The Institute for the Study of War (ISW) wrote in its October 2022 forecast that Russia had "a greater and clearer interest in flooding the lower Dnipro despite the damage to their own prepared defensive positions and forces than the Ukrainians.”
More recently, on June 6, the ISW wrote:
“Russia may use the flooding to widen the Dnipro River and complicate Ukrainian counteroffensive attempts across the already-challenging water feature. Russian sources have expressed intense and explicit concern over the possibility that Ukraine has been preparing to cross the river and counterattack into the east bank of Kherson Oblast.”
Back on October 20, 2022, Ukrainian President Volodymyr Zelenskyy said Russian troops had mined the Kakhovka dam and hydroelectric power plants.

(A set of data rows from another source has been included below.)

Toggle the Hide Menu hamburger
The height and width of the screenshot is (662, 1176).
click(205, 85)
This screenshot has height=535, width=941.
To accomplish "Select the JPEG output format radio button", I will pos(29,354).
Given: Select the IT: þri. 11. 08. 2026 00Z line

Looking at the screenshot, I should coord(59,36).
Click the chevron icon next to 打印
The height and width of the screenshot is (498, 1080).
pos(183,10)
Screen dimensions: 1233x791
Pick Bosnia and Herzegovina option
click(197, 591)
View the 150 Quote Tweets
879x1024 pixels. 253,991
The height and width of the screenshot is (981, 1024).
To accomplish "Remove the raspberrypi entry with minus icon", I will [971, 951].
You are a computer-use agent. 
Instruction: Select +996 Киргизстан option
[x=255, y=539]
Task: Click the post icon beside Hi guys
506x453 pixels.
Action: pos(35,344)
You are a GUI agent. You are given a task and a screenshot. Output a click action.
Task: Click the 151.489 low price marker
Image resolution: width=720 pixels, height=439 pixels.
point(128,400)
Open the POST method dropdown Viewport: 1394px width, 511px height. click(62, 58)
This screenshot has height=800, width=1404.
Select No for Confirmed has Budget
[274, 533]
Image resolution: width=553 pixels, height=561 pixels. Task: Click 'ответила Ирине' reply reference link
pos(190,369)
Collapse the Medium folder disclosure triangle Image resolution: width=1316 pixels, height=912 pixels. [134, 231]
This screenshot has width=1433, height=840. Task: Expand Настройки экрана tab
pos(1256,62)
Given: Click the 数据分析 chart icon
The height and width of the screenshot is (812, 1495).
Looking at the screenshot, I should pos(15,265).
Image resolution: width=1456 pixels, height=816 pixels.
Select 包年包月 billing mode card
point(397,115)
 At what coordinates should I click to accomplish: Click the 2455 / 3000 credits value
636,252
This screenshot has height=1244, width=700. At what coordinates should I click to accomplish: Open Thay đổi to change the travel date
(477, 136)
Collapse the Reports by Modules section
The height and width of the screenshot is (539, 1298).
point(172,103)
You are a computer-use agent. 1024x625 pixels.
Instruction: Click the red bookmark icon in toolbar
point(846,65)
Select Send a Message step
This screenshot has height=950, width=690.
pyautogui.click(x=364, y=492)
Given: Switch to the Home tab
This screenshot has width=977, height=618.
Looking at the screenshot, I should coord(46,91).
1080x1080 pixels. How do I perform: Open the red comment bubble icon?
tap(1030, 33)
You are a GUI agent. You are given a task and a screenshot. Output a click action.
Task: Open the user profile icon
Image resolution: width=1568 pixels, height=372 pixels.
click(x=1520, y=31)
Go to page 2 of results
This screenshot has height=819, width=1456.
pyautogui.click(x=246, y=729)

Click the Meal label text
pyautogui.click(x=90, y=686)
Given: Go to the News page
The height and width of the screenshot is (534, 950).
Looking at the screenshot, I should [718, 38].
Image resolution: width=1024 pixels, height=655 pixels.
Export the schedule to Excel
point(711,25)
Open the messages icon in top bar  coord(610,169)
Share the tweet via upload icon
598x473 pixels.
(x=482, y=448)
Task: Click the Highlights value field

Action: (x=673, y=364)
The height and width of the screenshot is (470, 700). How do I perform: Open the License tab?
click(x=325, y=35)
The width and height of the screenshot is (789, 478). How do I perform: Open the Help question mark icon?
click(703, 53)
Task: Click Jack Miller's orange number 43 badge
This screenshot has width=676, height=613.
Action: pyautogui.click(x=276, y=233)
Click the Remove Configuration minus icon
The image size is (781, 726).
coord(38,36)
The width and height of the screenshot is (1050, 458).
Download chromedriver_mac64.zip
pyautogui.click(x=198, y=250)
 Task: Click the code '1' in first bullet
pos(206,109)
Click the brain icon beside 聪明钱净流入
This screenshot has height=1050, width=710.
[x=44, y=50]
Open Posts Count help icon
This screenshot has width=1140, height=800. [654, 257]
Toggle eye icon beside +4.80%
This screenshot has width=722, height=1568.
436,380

“Russia is deliberately creating the grounds for a large-scale disaster in the south of Ukraine," Zelenskyy said.
There is also history.
The Soviet army used similar tactics during WWII. While retreating from eastern Ukraine, Soviet forces blasted a massive hole in the Dnipro hydroelectric station’s dam, and thousands of civilians died in the ensuing flooding. Radio Free Europe/Radio Liberty cited a survivor of that incident as saying, "all night there were cries for help, cows were swimming and mooing and people were climbing trees. There was no one to save (the) people."